## Document segment

....................

The [Thursday] Papers
2. Memo to mayor: Turns out maybe it could have been prevented. But you don't look back. To be very frank.
3. New mayoral media stategy: Stop reading the papers!
4. Jackie Heard, the mayor's press secretary and a former Tribune reporter, didn't even brief her boss on the Luis Gutierrez zoning story because she found it confusing. Guess she made the right career choice.
5. Michael Miner answers the question before I got a chance to: what's the deal with the Sun-Times's suspicious (again) circulation claim?
6. At CTA Tattler:
* Answers to questions such as "What with the whole Block 37 quagmire, will the stop be reopening (to serve its old role as just a regular stop with a Blue Line transfer, if not its magical role as airport-express-luggage-dropoff-whatever)?"
* Answers to questions such as "Why did (Huberman) take the very consumer-hostile move of doing away with schedules on the train lines, and when will he restore them?"
* A report on the latest budget hearing including a suggestion that the new CTA gift store "The Block 37 Black Hole Bank - you put money in it and it disappears down a black hole."
8. The Reader in the news:
* "Hope I Die . . . ", a superbly written and provocative essay about the Reader's evolution.
9. Todd Stroger is scheduled to serve as Principal for a Day at Kenwood Academy today. We have a preview.

....................

## Record extracts
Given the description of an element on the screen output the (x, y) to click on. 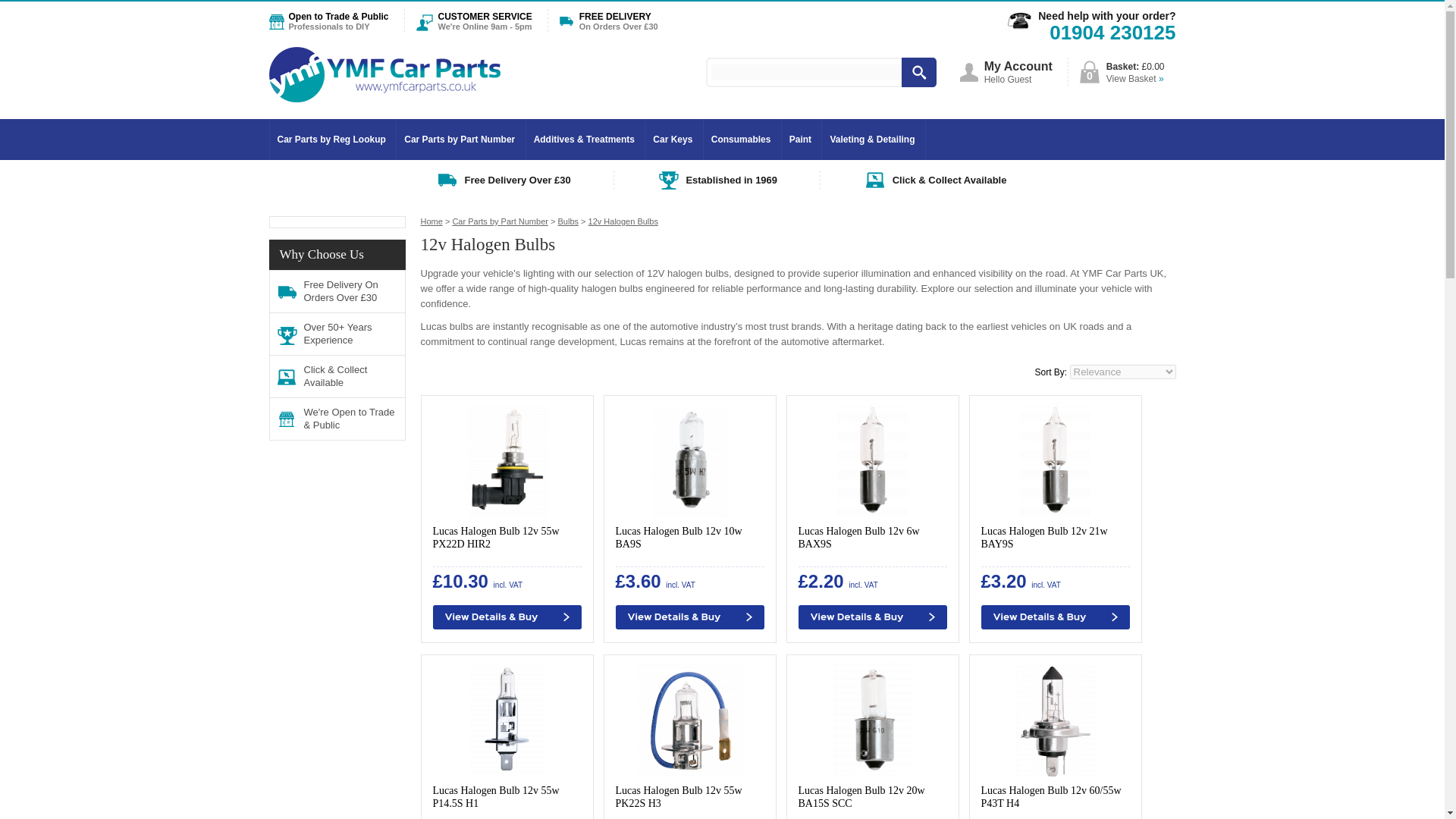
Car Parts by Part Number (459, 139)
Need help with your order? (1106, 15)
My Account (1018, 65)
Car Parts by Reg Lookup (331, 139)
01904 230125 (1111, 34)
Given the description of an element on the screen output the (x, y) to click on. 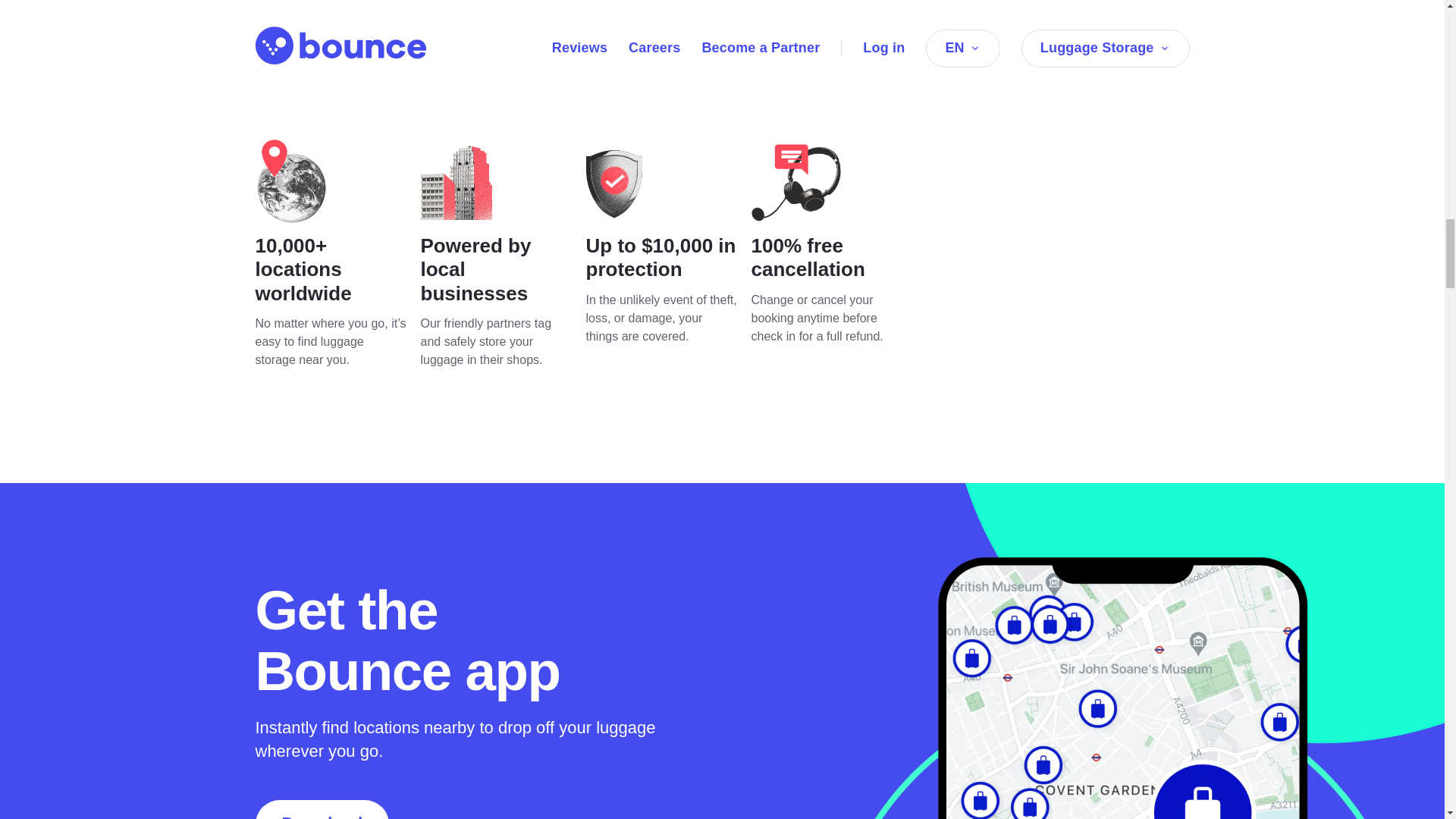
Download (321, 809)
Given the description of an element on the screen output the (x, y) to click on. 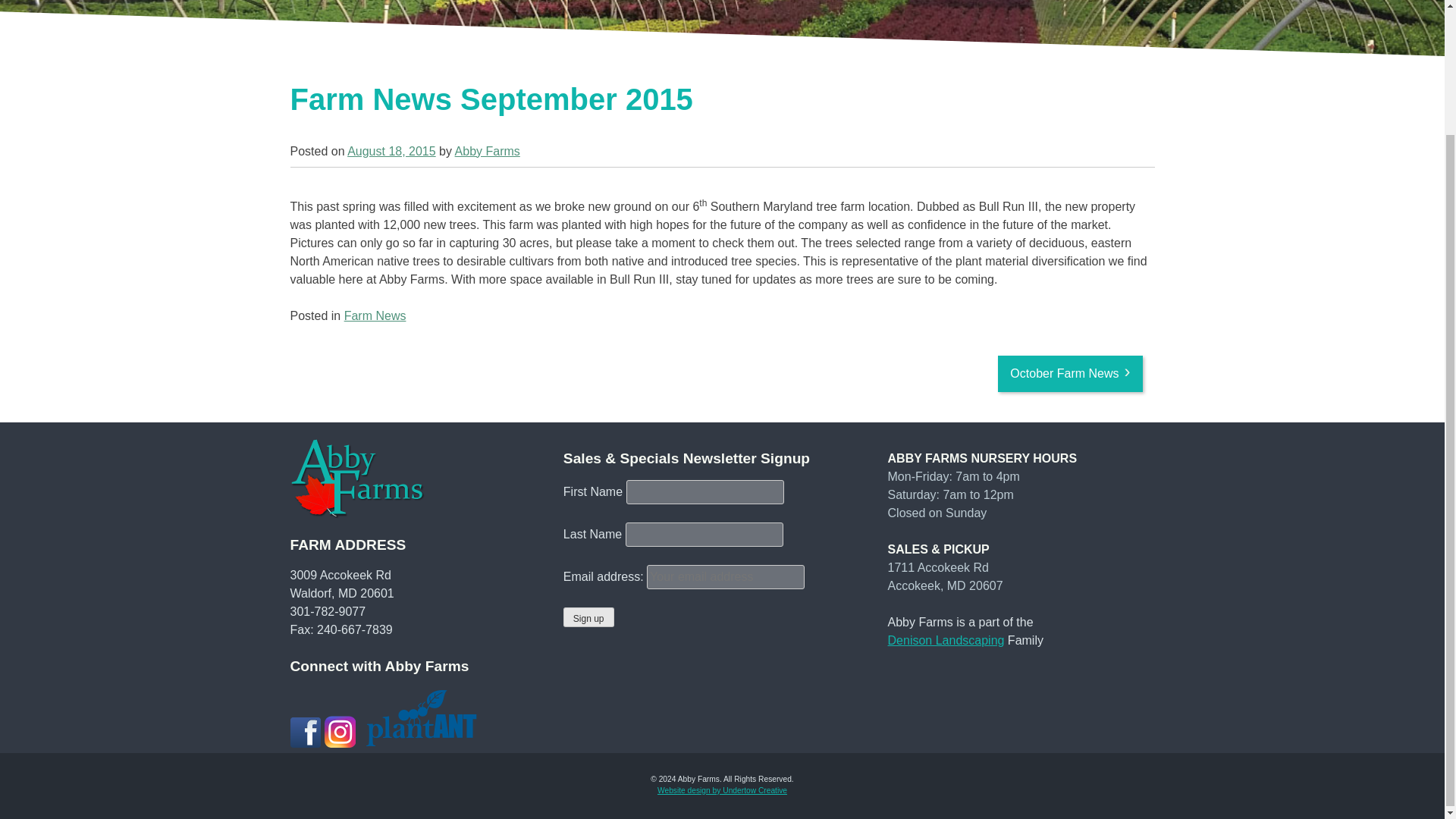
Website design by Undertow Creative (722, 790)
October Farm News (1069, 373)
Sign up (588, 617)
Sign up (588, 617)
Denison Landscaping (946, 640)
Farm News (374, 315)
Abby Farms (486, 151)
August 18, 2015 (391, 151)
Given the description of an element on the screen output the (x, y) to click on. 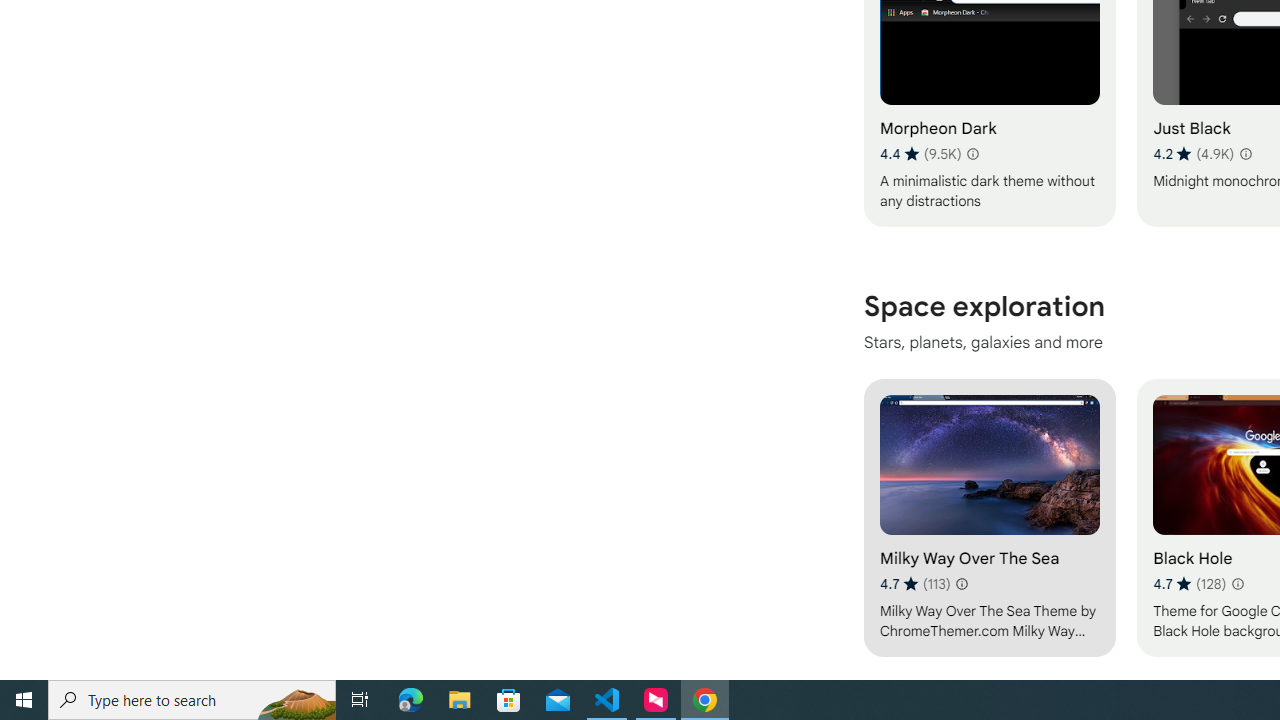
Learn more about results and reviews "Black Hole" (1236, 583)
Average rating 4.7 out of 5 stars. 128 ratings. (1189, 583)
Average rating 4.7 out of 5 stars. 113 ratings. (915, 583)
Average rating 4.4 out of 5 stars. 9.5K ratings. (920, 154)
Learn more about results and reviews "Just Black" (1244, 153)
Milky Way Over The Sea (989, 517)
Learn more about results and reviews "Morpheon Dark" (971, 153)
Average rating 4.2 out of 5 stars. 4.9K ratings. (1192, 154)
Given the description of an element on the screen output the (x, y) to click on. 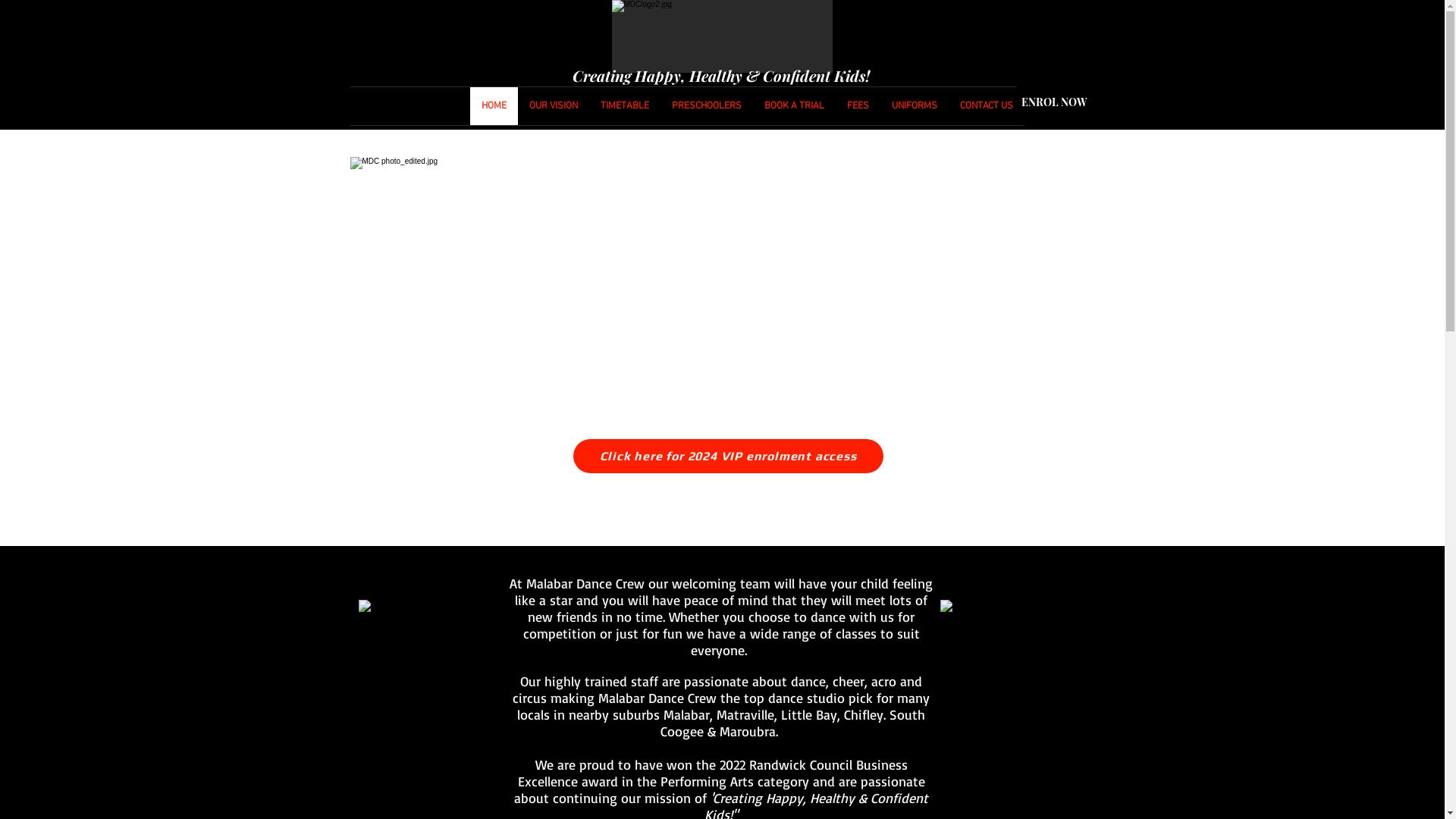
BOOK A TRIAL Element type: text (793, 106)
HOME Element type: text (493, 106)
PRESCHOOLERS Element type: text (705, 106)
TIMETABLE Element type: text (623, 106)
FEES Element type: text (857, 106)
CONTACT US Element type: text (985, 106)
OUR VISION Element type: text (552, 106)
ENROL NOW Element type: text (1054, 101)
Click here for 2024 VIP enrolment access Element type: text (728, 456)
UNIFORMS Element type: text (913, 106)
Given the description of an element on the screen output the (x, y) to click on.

....................

## Problem set
**a.** According to the Thursday Papers roundup, why did Jackie Heard not brief the mayor on the Luis Gutierrez zoning story?
**b.** Copy out the passage from the Thursday Papers roundup starting with "4. Jackie Heard, the" and going on through "(again) circulation claim?".

## Solution list
**a.** She found the story confusing.

**b.**
4. Jackie Heard, the mayor's press secretary and a former Tribune reporter, didn't even brief her boss on the Luis Gutierrez zoning story because she found it confusing. Guess she made the right career choice.
5. Michael Miner answers the question before I got a chance to: what's the deal with the Sun-Times's suspicious (again) circulation claim?